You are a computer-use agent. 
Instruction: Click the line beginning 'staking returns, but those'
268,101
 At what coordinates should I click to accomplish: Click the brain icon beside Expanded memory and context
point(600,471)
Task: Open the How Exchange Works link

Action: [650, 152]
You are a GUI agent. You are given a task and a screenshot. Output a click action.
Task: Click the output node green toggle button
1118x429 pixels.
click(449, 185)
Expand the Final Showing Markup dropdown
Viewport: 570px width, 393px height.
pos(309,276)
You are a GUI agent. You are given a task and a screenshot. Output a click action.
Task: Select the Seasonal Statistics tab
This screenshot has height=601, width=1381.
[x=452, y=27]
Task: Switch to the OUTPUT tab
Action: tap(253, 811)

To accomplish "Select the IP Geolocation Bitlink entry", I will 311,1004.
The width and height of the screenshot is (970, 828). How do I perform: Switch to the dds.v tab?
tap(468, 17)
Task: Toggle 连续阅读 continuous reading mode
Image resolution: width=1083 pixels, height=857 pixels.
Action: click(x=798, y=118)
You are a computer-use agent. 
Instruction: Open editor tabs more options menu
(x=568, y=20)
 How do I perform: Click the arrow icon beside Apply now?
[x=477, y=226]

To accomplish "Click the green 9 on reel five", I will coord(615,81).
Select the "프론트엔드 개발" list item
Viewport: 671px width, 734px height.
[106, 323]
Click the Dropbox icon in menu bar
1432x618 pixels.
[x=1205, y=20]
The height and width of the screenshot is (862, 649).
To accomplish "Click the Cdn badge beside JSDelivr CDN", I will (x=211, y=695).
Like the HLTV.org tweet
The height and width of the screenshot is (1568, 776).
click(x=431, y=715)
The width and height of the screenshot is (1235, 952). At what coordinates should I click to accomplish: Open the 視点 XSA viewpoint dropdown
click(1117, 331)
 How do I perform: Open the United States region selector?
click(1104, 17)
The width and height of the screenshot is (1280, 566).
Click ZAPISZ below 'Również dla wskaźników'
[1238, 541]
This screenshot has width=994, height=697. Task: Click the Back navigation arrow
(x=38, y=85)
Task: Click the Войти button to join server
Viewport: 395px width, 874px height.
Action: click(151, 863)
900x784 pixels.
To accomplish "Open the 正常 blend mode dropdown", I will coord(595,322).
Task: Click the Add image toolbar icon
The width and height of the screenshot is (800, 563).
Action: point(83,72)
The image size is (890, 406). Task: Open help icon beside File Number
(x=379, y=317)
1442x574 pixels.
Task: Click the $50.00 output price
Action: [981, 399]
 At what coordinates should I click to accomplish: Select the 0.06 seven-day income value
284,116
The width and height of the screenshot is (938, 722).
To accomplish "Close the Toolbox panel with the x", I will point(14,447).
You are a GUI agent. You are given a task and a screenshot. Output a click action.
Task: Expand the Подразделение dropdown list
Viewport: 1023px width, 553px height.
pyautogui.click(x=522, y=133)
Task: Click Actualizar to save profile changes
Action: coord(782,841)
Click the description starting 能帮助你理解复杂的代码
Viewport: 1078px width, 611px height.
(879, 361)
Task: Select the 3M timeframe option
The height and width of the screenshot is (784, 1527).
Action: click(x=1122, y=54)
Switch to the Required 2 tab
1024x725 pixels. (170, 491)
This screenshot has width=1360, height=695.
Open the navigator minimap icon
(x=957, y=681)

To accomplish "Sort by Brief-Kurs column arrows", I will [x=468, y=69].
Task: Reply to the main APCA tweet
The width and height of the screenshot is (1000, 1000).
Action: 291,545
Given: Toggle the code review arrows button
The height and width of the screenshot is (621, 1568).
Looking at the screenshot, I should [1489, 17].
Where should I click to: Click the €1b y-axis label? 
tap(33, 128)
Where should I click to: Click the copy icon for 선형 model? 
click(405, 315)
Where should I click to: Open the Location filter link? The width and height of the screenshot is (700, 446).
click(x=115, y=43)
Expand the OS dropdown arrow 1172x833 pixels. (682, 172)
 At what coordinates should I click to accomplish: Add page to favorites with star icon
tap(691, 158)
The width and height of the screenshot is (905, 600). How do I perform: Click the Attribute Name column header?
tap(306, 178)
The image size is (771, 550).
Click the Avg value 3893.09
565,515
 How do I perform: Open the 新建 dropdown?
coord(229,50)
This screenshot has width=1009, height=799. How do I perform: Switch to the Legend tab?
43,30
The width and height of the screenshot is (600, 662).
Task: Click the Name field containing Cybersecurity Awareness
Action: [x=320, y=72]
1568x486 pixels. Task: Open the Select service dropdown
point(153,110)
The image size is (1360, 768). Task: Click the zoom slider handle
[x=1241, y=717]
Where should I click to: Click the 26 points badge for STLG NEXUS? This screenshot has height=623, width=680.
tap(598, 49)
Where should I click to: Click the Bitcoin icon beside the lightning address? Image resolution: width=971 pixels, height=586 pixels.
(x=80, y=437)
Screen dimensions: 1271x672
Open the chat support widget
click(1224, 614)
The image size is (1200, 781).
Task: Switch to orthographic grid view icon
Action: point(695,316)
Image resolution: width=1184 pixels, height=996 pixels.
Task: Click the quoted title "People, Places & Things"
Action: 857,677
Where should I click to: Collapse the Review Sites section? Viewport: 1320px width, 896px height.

# Problem details:
Can you restate every record above word for word?

# Problem solution:
You are a computer-use agent. 
Instruction: Click the line beginning 'staking returns, but those'
268,101
 At what coordinates should I click to accomplish: Click the brain icon beside Expanded memory and context
point(600,471)
Task: Open the How Exchange Works link

Action: [650, 152]
You are a GUI agent. You are given a task and a screenshot. Output a click action.
Task: Click the output node green toggle button
1118x429 pixels.
click(449, 185)
Expand the Final Showing Markup dropdown
Viewport: 570px width, 393px height.
pos(309,276)
You are a GUI agent. You are given a task and a screenshot. Output a click action.
Task: Select the Seasonal Statistics tab
This screenshot has height=601, width=1381.
[x=452, y=27]
Task: Switch to the OUTPUT tab
Action: tap(253, 811)

To accomplish "Select the IP Geolocation Bitlink entry", I will 311,1004.
The width and height of the screenshot is (970, 828). How do I perform: Switch to the dds.v tab?
tap(468, 17)
Task: Toggle 连续阅读 continuous reading mode
Image resolution: width=1083 pixels, height=857 pixels.
Action: click(x=798, y=118)
You are a computer-use agent. 
Instruction: Open editor tabs more options menu
(x=568, y=20)
 How do I perform: Click the arrow icon beside Apply now?
[x=477, y=226]

To accomplish "Click the green 9 on reel five", I will coord(615,81).
Select the "프론트엔드 개발" list item
Viewport: 671px width, 734px height.
[106, 323]
Click the Dropbox icon in menu bar
1432x618 pixels.
[x=1205, y=20]
The height and width of the screenshot is (862, 649).
To accomplish "Click the Cdn badge beside JSDelivr CDN", I will (x=211, y=695).
Like the HLTV.org tweet
The height and width of the screenshot is (1568, 776).
click(x=431, y=715)
The width and height of the screenshot is (1235, 952). At what coordinates should I click to accomplish: Open the 視点 XSA viewpoint dropdown
click(1117, 331)
 How do I perform: Open the United States region selector?
click(1104, 17)
The width and height of the screenshot is (1280, 566).
Click ZAPISZ below 'Również dla wskaźników'
[1238, 541]
This screenshot has width=994, height=697. Task: Click the Back navigation arrow
(x=38, y=85)
Task: Click the Войти button to join server
Viewport: 395px width, 874px height.
Action: click(151, 863)
900x784 pixels.
To accomplish "Open the 正常 blend mode dropdown", I will coord(595,322).
Task: Click the Add image toolbar icon
The width and height of the screenshot is (800, 563).
Action: point(83,72)
The image size is (890, 406). Task: Open help icon beside File Number
(x=379, y=317)
1442x574 pixels.
Task: Click the $50.00 output price
Action: [981, 399]
 At what coordinates should I click to accomplish: Select the 0.06 seven-day income value
284,116
The width and height of the screenshot is (938, 722).
To accomplish "Close the Toolbox panel with the x", I will point(14,447).
You are a GUI agent. You are given a task and a screenshot. Output a click action.
Task: Expand the Подразделение dropdown list
Viewport: 1023px width, 553px height.
pyautogui.click(x=522, y=133)
Task: Click Actualizar to save profile changes
Action: coord(782,841)
Click the description starting 能帮助你理解复杂的代码
Viewport: 1078px width, 611px height.
(879, 361)
Task: Select the 3M timeframe option
The height and width of the screenshot is (784, 1527).
Action: click(x=1122, y=54)
Switch to the Required 2 tab
1024x725 pixels. (170, 491)
This screenshot has width=1360, height=695.
Open the navigator minimap icon
(x=957, y=681)

To accomplish "Sort by Brief-Kurs column arrows", I will [x=468, y=69].
Task: Reply to the main APCA tweet
The width and height of the screenshot is (1000, 1000).
Action: 291,545
Given: Toggle the code review arrows button
The height and width of the screenshot is (621, 1568).
Looking at the screenshot, I should [1489, 17].
Where should I click to: Click the €1b y-axis label? 
tap(33, 128)
Where should I click to: Click the copy icon for 선형 model? 
click(405, 315)
Where should I click to: Open the Location filter link? The width and height of the screenshot is (700, 446).
click(x=115, y=43)
Expand the OS dropdown arrow 1172x833 pixels. (682, 172)
 At what coordinates should I click to accomplish: Add page to favorites with star icon
tap(691, 158)
The width and height of the screenshot is (905, 600). How do I perform: Click the Attribute Name column header?
tap(306, 178)
The image size is (771, 550).
Click the Avg value 3893.09
565,515
 How do I perform: Open the 新建 dropdown?
coord(229,50)
This screenshot has width=1009, height=799. How do I perform: Switch to the Legend tab?
43,30
The width and height of the screenshot is (600, 662).
Task: Click the Name field containing Cybersecurity Awareness
Action: [x=320, y=72]
1568x486 pixels. Task: Open the Select service dropdown
point(153,110)
The image size is (1360, 768). Task: Click the zoom slider handle
[x=1241, y=717]
Where should I click to: Click the 26 points badge for STLG NEXUS? This screenshot has height=623, width=680.
tap(598, 49)
Where should I click to: Click the Bitcoin icon beside the lightning address? Image resolution: width=971 pixels, height=586 pixels.
(x=80, y=437)
Screen dimensions: 1271x672
Open the chat support widget
click(1224, 614)
The image size is (1200, 781).
Task: Switch to orthographic grid view icon
Action: point(695,316)
Image resolution: width=1184 pixels, height=996 pixels.
Task: Click the quoted title "People, Places & Things"
Action: 857,677
Where should I click to: Collapse the Review Sites section? Viewport: 1320px width, 896px height.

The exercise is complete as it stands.